» RECORDS PROVIDED
****************************************
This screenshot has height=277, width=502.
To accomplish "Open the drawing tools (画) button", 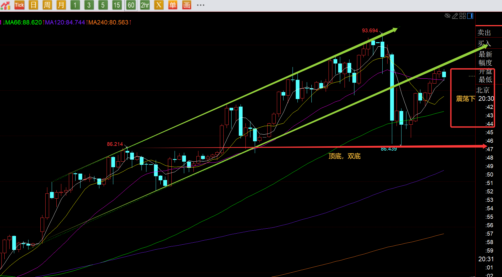I will tap(187, 5).
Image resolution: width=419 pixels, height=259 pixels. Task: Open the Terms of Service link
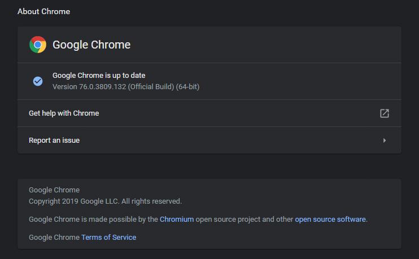tap(109, 238)
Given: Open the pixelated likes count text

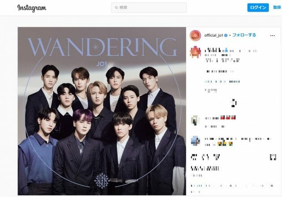Looking at the screenshot, I should click(x=205, y=168).
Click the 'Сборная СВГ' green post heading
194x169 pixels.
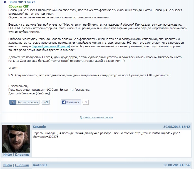pyautogui.click(x=19, y=6)
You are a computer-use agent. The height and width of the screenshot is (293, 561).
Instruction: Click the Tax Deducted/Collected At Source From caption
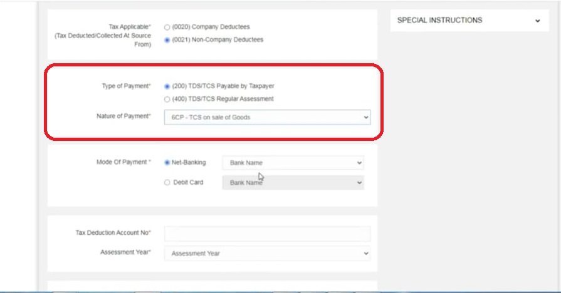tap(103, 40)
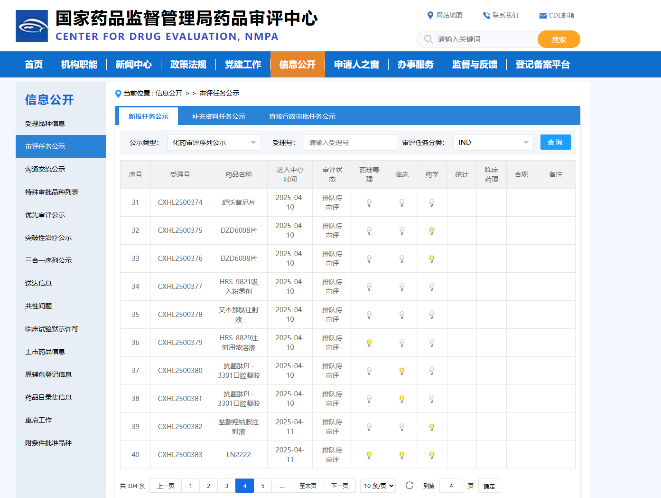The image size is (661, 498).
Task: Open 沟通交流公示 in the sidebar
Action: click(45, 169)
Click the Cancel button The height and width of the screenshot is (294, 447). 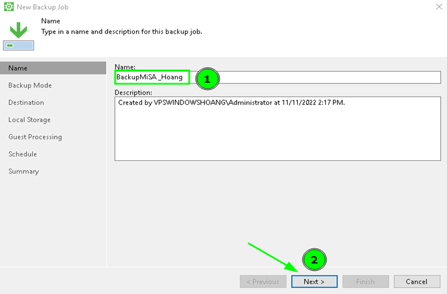tap(416, 282)
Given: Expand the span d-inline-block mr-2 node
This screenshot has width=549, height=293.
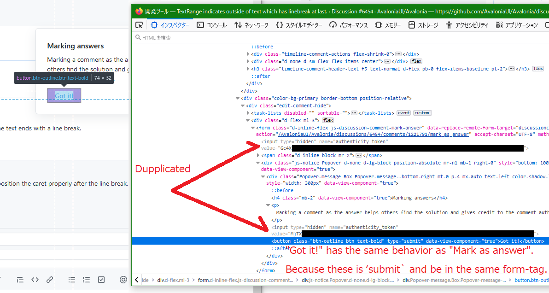Looking at the screenshot, I should 258,156.
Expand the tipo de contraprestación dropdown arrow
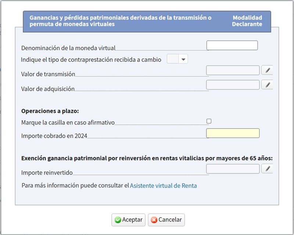The height and width of the screenshot is (235, 294). tap(183, 59)
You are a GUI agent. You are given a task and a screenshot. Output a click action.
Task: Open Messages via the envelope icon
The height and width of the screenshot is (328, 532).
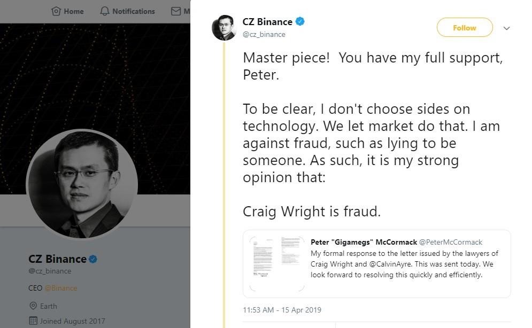pos(176,11)
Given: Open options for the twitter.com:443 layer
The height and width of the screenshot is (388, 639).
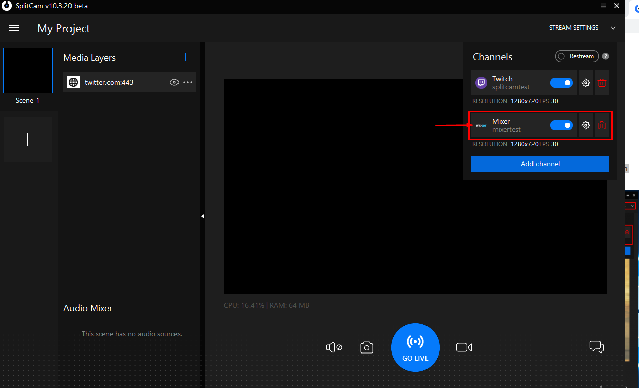Looking at the screenshot, I should tap(187, 82).
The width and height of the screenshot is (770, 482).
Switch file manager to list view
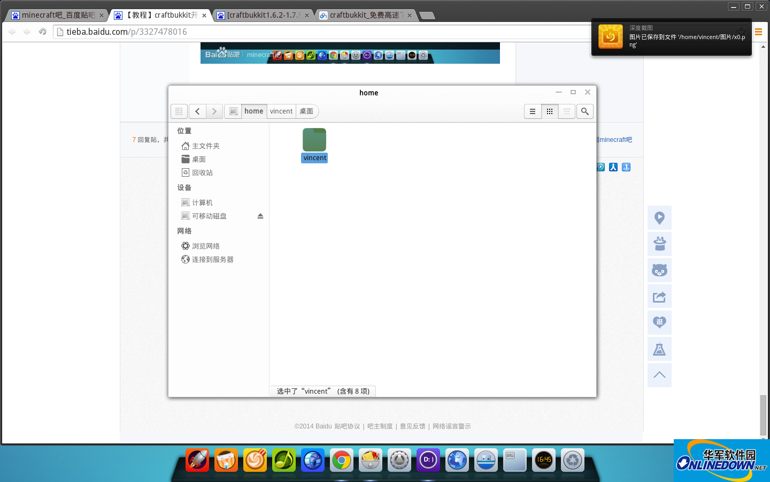[533, 111]
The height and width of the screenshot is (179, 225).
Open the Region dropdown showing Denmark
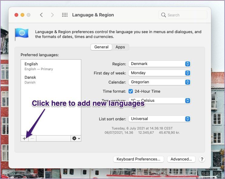160,64
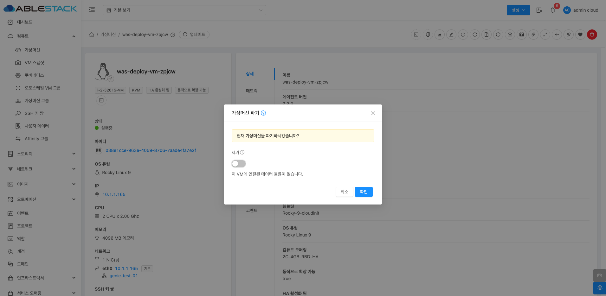The width and height of the screenshot is (606, 296).
Task: Click the 확인 confirm button
Action: click(364, 192)

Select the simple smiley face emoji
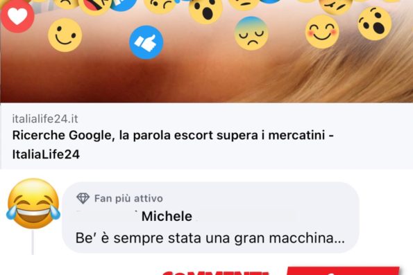[65, 35]
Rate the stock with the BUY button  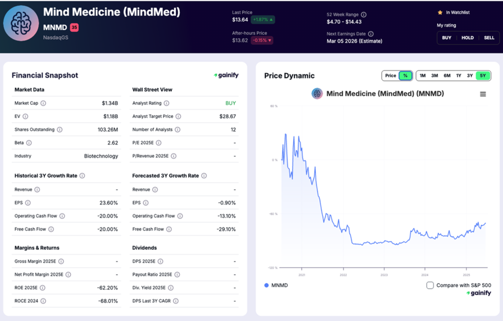coord(447,37)
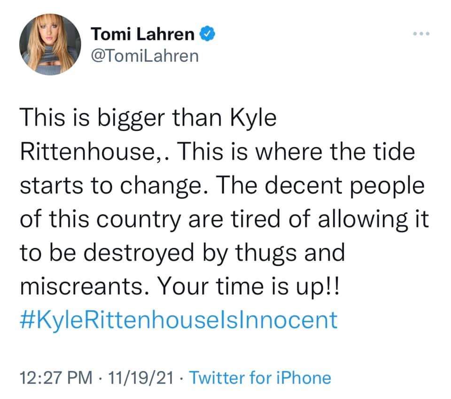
****************************************
» PROBLEM DETAILS
Write out word for word the lines of the listing above from the line with "The height and width of the screenshot is (388, 639)." to the line with "The height and width of the screenshot is (179, 225).", taking in both of those lines but no pictures.

» OUTPUT FOR THIS EXERCISE
The height and width of the screenshot is (388, 639).
Looking at the screenshot, I should tap(187, 82).
The width and height of the screenshot is (770, 482).
Switch file manager to list view
[533, 111]
The height and width of the screenshot is (179, 225).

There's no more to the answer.